[Debian-med-packaging] Question about htslib usage in blat / libucsc source

Andreas Tille andreas at fam-tille.de
Mon Jan 27 08:45:23 GMT 2020


Hi John,

thanks a lot for your quick and helpful response.

On Fri, Jan 24, 2020 at 02:34:54PM +0000, John Marshall wrote:
> On 22 Jan 2020, at 16:26, Andreas Tille <andreas at an3as.eu> wrote:
> > I'm currently trying to package blat which is very tricky since it
> > contains non-free parts, a private copy of htslib (eliminating this is
> > my current intention) and upstream who insists that using a code copy of
> > an old version is the right way to go for them.
> 
> Obviously in general the HTSlib maintainers also prefer it when people do not bundle ancient versions of HTSlib.

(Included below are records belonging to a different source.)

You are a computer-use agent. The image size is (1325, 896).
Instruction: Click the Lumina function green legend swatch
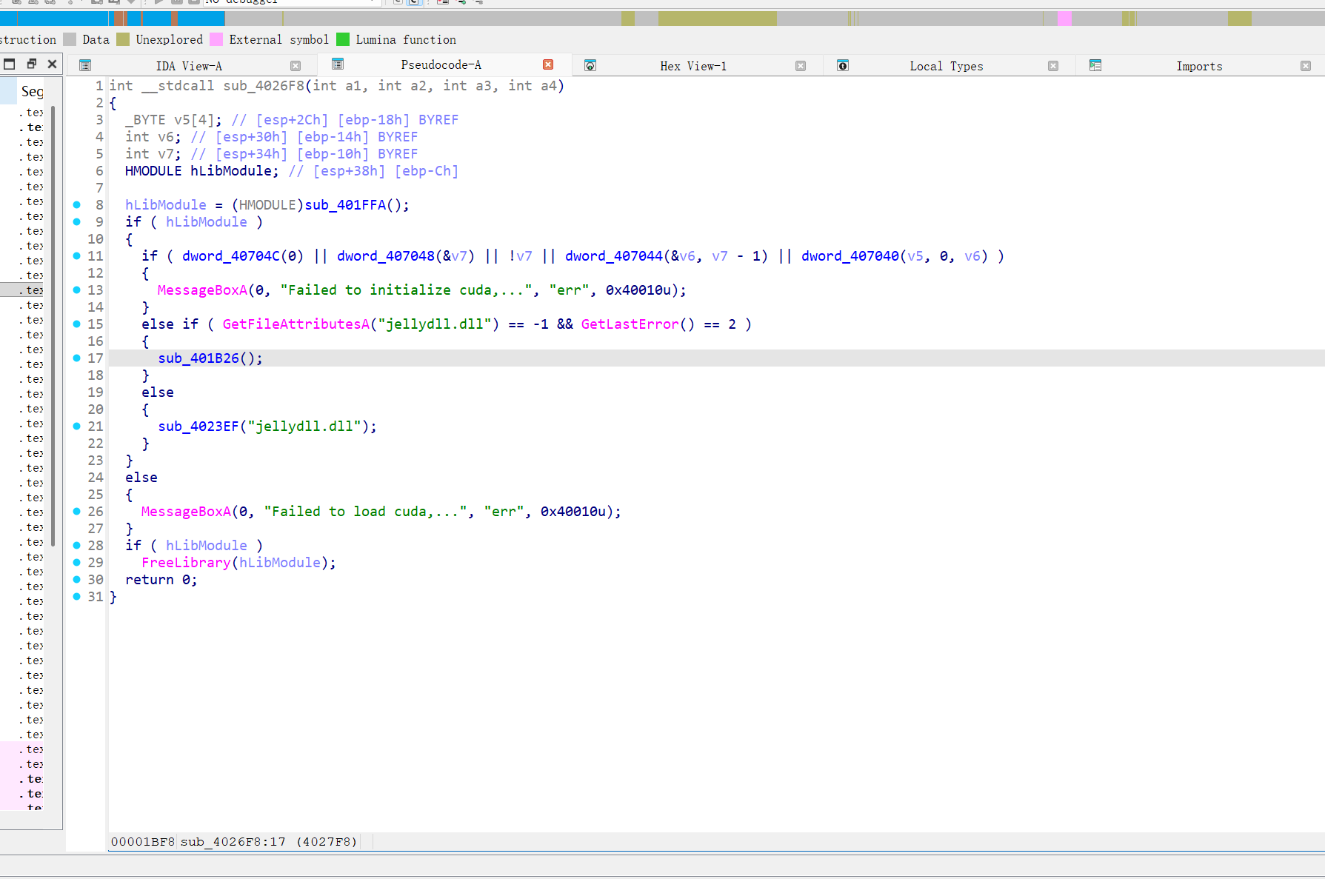(x=343, y=39)
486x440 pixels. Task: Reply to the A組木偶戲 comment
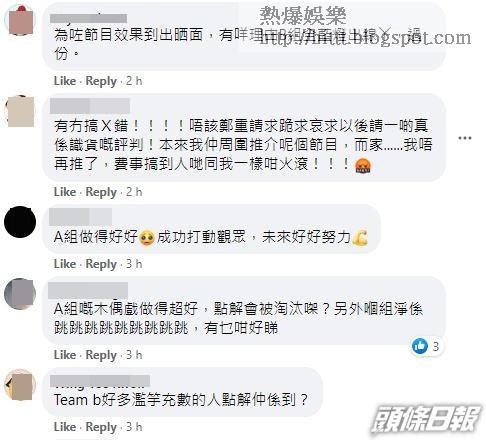pyautogui.click(x=101, y=355)
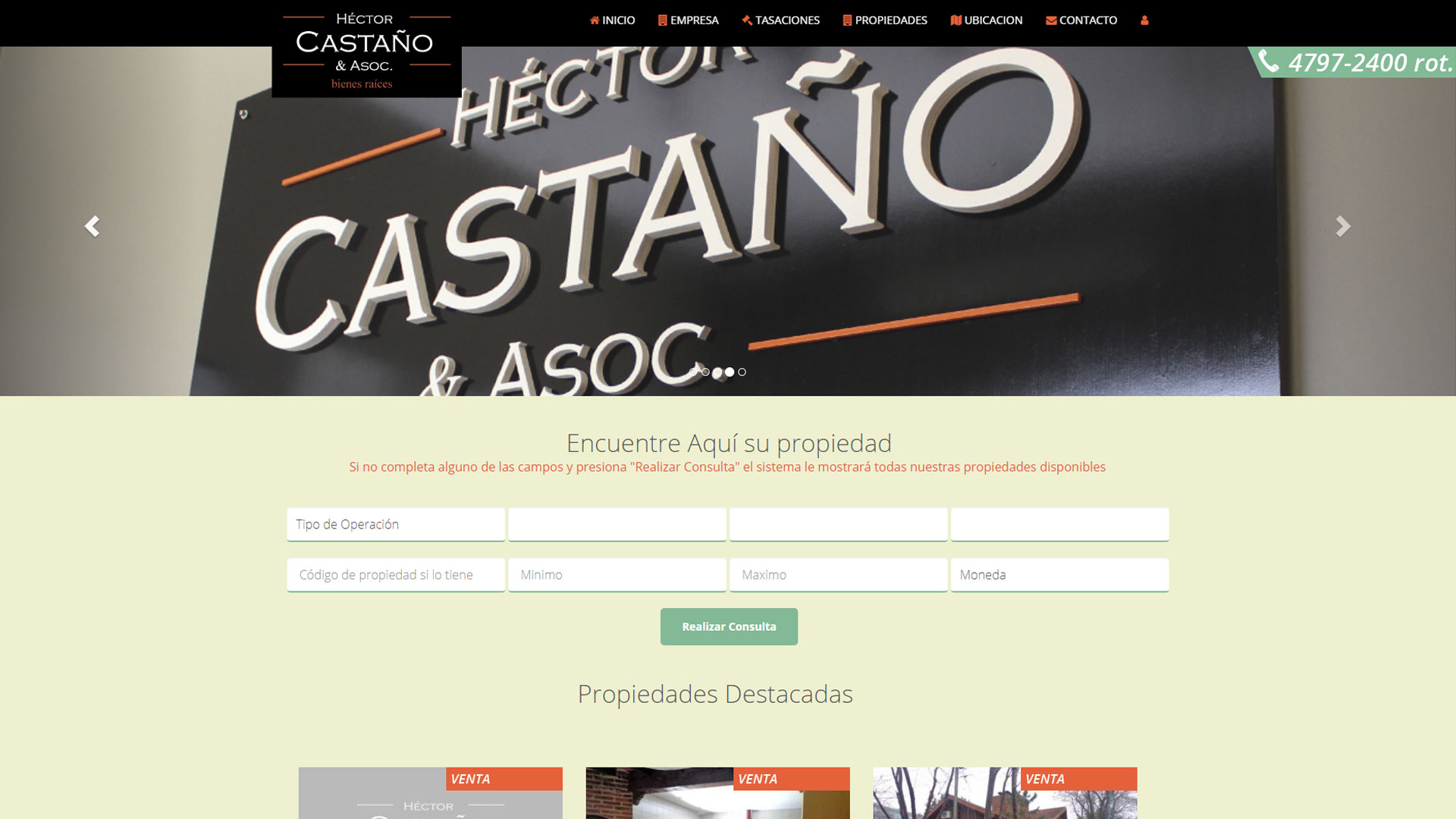1456x819 pixels.
Task: Click the home icon beside INICIO
Action: pyautogui.click(x=595, y=20)
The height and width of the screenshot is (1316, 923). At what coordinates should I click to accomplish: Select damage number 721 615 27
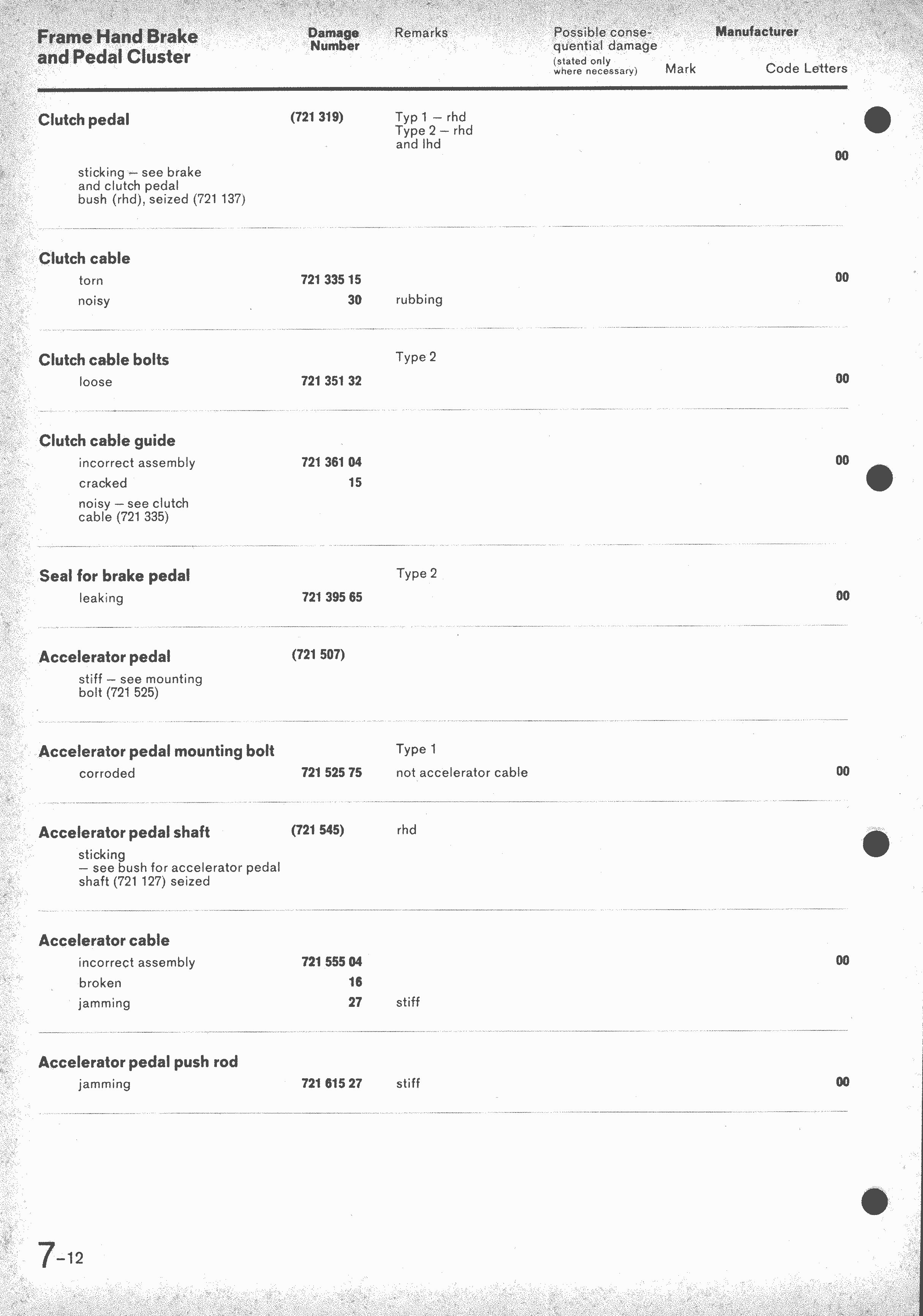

I can perfectly imagine - from a Debian point of view we fully agree
with this.

> The kent tree's bundled htslib-1.3 contains a number of local patches to vanilla htslib-1.3:
> 
> * Add new cram_get_Md5/cram_get_ref_url/cram_get_cache_dir/cram_set_cache_url functions which change HTSlib to use the kent tree's reference path and cache mechanisms instead of HTS_REF and HTS_CACHE
> 
> * Switch out knetfile to use the kent tree's networking facilities
> 
> * Stop test_and_fetch() from writing a local copy of downloaded indexes
> 
> * Various other trivia, much of which has already been applied to more recent vanilla HTSlib (or equivalents have been)
> 
> Most of this you can ignore. The only item that causes you much difficulty is the first one, but as a first pass at it you can ignore it and require that users set up both kent's and htslib's variables pointing at the reference sources and cache. This is the cause of the following errors:
> 
> > bamFile.c: In function ‘bamFetchAlreadyOpen’:
> > bamFile.c:190:24: warning: implicit declaration of function ‘cram_get_Md5’; did you mean ‘cram_get_refs’? [-Wimplicit-function-declaration]
> > bamFile.c:197:25: warning: implicit declaration of function ‘cram_get_ref_url’; did you mean ‘cram_get_refs’? [-Wimplicit-function-declaration]
> > bamFile.c:198:26: warning: implicit declaration of function ‘cram_get_cache_dir’; did you mean ‘cram_set_header’? [-Wimplicit-function-declaration]
> > bamFile.c: In function ‘bamAndIndexFetchPlus’:
> > bamFile.c:240:5: warning: implicit declaration of function ‘cram_set_cache_url’ [-Wimplicit-function-declaration]
> 
> ...as they invoke these functions that exist only in the locally patched bundled htslib. These calls just set up the hacked up bundled htslib to use the kent reference path/cache mechanisms. As you're ignoring that, you should just nuke this code from bamFile.c, as in the attached patch.
> 
> > bamFile.c: In function ‘bamGetTargetCount’:
> > bamFile.c:264:21: error: ‘SAM_hdr’ {aka ‘struct sam_hdr_t’} has no member named ‘nref’
> >  264 |     tCount = cramHdr->nref;
> 
> This one is an actual case of using private facilities. It can easily be patched to use proper API functions instead (as attached), which also fixes two bugs in their bamGetTargetCount() function.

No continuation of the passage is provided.